Ab welchem lvl kann man in Feralas ausbilden?? bin lvl.31, (war "Mitläufer" auf dem Weg dahin) und steh seit geschlagenen 5 lvl auf Stufe 225.

Schon ml Dank vorab.


----------



## White Jen (15. November 2006)

Gaudi schrieb:


> Dieser Inhalt steht nur eingeloggten Mitgliedern zur Verfügung.
> 
> 
> Danke sehr ! Gibt es auch noch einen leherer danach zu finden ?
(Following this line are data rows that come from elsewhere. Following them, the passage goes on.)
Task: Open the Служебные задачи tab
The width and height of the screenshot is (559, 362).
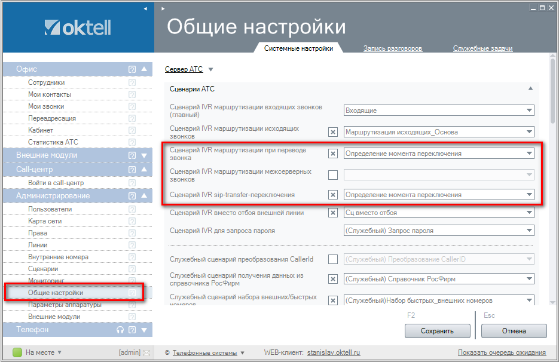Action: (x=482, y=48)
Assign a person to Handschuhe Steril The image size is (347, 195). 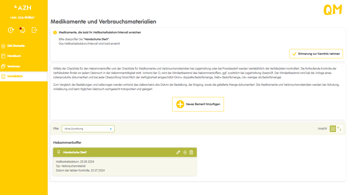coord(185,152)
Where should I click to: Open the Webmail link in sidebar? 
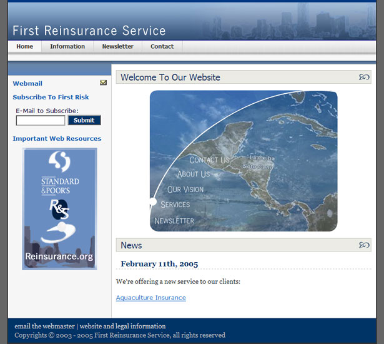(x=27, y=83)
nein,das ist der höchste lehrer.Leider musst du dich dann bis 300 selber neue sachen beibringen,da der Alchimistenlehrer dir in den sümpfen nicht mehr so viele sachen beibringt.Ich musste mir ca. 2 Rezepte selber kaufen,um mich den rest auf 300 zu skillen.

Tipp: Viele Rezepte(nicht grün) die im ah angebietet werden,kannst du auch bei Händlern kaufen,und die sind meist um ein vieles billiger.

In Og kann man sich rezept Wuttrank und großer Wuttrank bei nem Händler kaufen.Im Ah setzten die gekauften Rezepte,die sie z.B 1G 5s gekauft haben dann locker für 5 G rein.Darum mach dich erst schlau,welche man beim Händler kaufen kann und welche nicht


----------